My aunt is an incredible woman and she leads a fantastic life. Like me, she loves cars. One day it struck me how, funnily enough, there’s always a link between the car she drives and the way she navigates life. Her love life, to be more precise.
And let me tell you, she drove a lot of different cars!
I started writing down her stories and drawing the cars that featured in them. Like this pink Renault Estafette she drove when she shared her possessions, her obsessions and her lovers in an activist queer commune in the 70’s.
People have a strong relationship with their cars, which are hardly ever just a way to get from A to B. Just like clothes, cars show who you are or aspire to be, which groups you associate with, how you balance beauty and practicality. They express their owner’s status, ideals and taste. Your car is an extension of your identity.
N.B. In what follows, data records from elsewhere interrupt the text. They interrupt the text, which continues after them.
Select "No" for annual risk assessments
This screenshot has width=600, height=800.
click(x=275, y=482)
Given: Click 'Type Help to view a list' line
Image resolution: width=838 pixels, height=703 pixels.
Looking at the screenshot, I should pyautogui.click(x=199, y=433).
My aunt probably never thought about it in this way, but when I made a timeline of the cars she drove, it sketched a clear portrait of her, particularly of her love life.
Care to guess why she had a car with three front seats?
As one does with imaginary friends, I created the one that I needed: a strong, non-male role model to show me where to find freedom or how to create it for myself. Helping me to avoid fitting in the tight boxes that society had prepared for me.
My aunt’s relationships are mostly with women but other genders are not excluded. Her commitments range from closed to open, from monogamous to polyamorous, and sometimes her commitment is just to herself.
Auntie’s self-realisation started when she got her first car. Within a week she drove it to a pop festival, painted it in the colors of the rainbow, then – after coming home – witnessed it being destroyed for its looks.
This violent act marked a painful break with her past but also was the creation of… my aunt!
To make my project tangible and shareable, I extracted 13 stories from the project as a whole and created this calendar. The cover page and each of the 12 months feature an illustration of one car and the original story of that episode, accompanied by some extra illustrations.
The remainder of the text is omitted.